Provided passage
....
- Born: May 21, 1966 (age 60)
- Education: University of Naples (B.A.) University of Cambridge (PhD)

= Serafina Cuomo =

Italian historian (born 1966)

Serafina Cuomo (born May 21, 1966) is an Italian historian, specialising in ancient mathematics and the history of technology. Since 2024, she has served as the A. G. Leventis Professor of Greek Culture at the University of Cambridge.

== Education ==
Cuomo achieved a bachelor's degree in Philosophy at the University of Naples. She received a doctorate in History and Philosophy of Science from the University of Cambridge in 1995, with a PhD thesis titled "The ghost of mathematicians past: tradition and innovation in Pappus' Collectio Mathematica".

== Career ==
Cuomo has published on topics in ancient mathematics, including computing practices in ancient Rome and the mathematician Pappus of Alexandria, and the history of technology.

Cuomo formerly worked as a lecturer at Imperial College London, Birkbeck University of London, and Durham University. In March 2024, she was elected A. G. Leventis Professor of Greek Culture at the University of Cambridge, taking up the post from September 2024.
....
Items in a dataset

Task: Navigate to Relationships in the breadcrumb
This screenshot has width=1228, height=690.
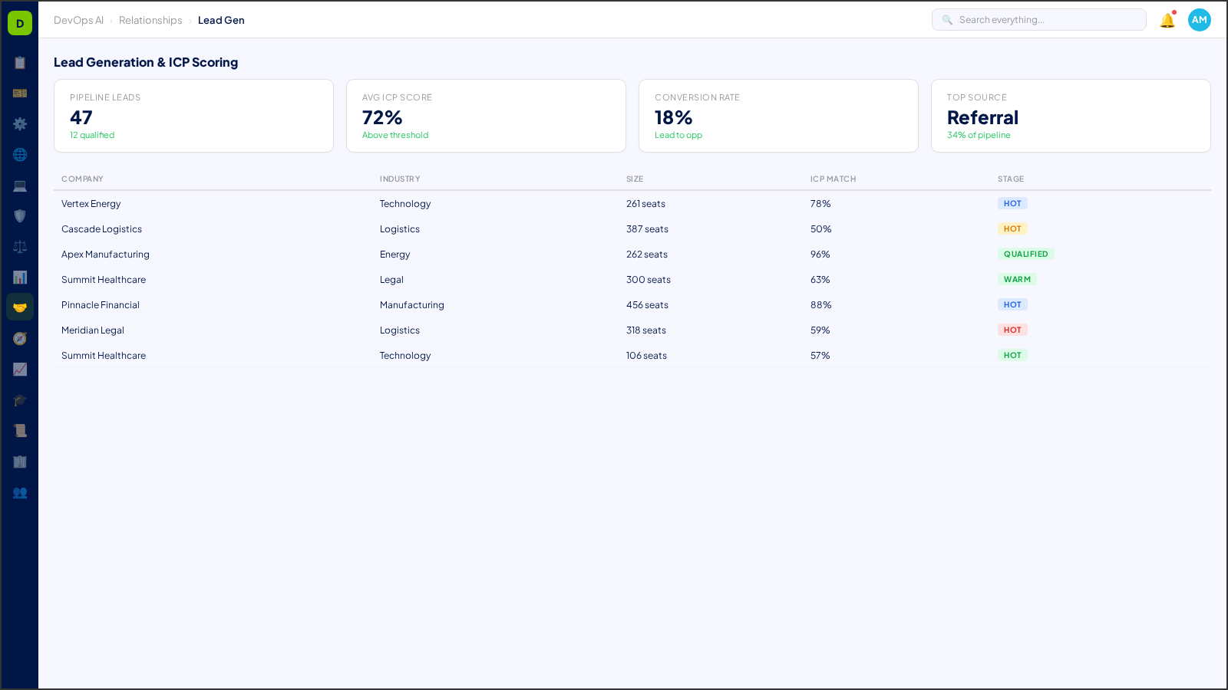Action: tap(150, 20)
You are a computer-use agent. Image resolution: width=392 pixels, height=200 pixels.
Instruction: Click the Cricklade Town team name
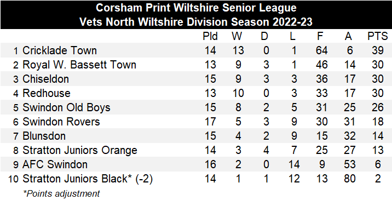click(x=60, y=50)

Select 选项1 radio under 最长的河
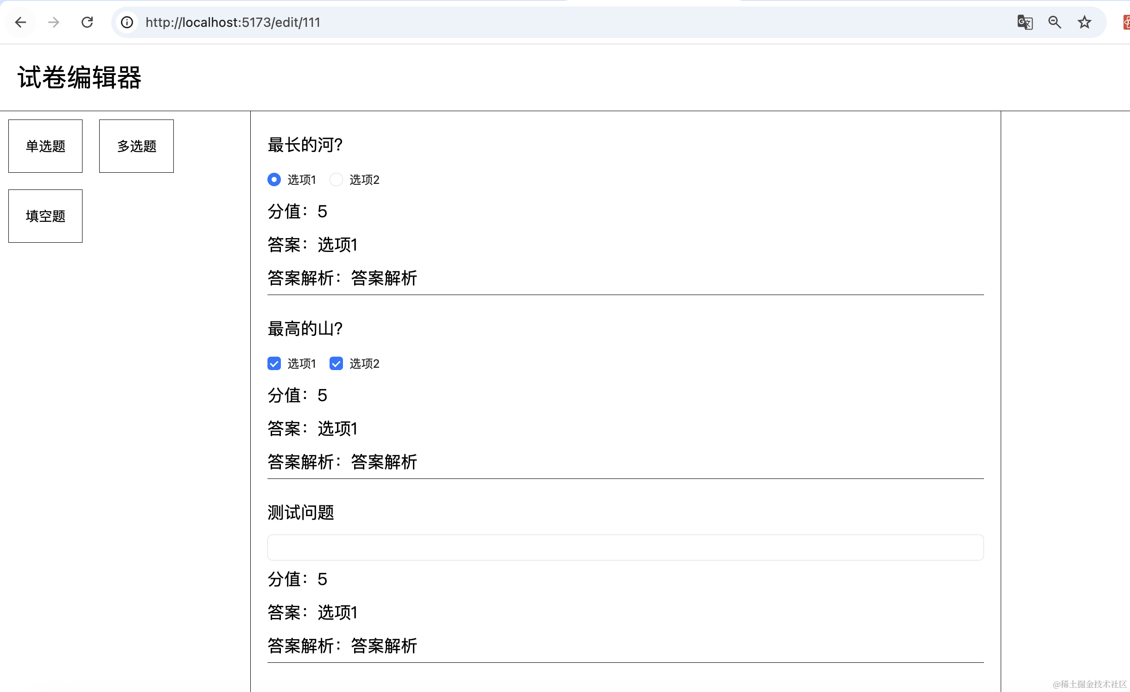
....
Required task A
According to the Serafina Cuomo biography, at which institutions did she formerly work as a lecturer?
Required task B
From the Serafina Cuomo biography, return the part that opens with the words containing "Italian historian (born" and closes with "University of Cambridge.".

Full answer A
Imperial College London, Birkbeck University of London, and Durham University.

Full answer B
Italian historian (born 1966)

Serafina Cuomo (born May 21, 1966) is an Italian historian, specialising in ancient mathematics and the history of technology. Since 2024, she has served as the A. G. Leventis Professor of Greek Culture at the University of Cambridge.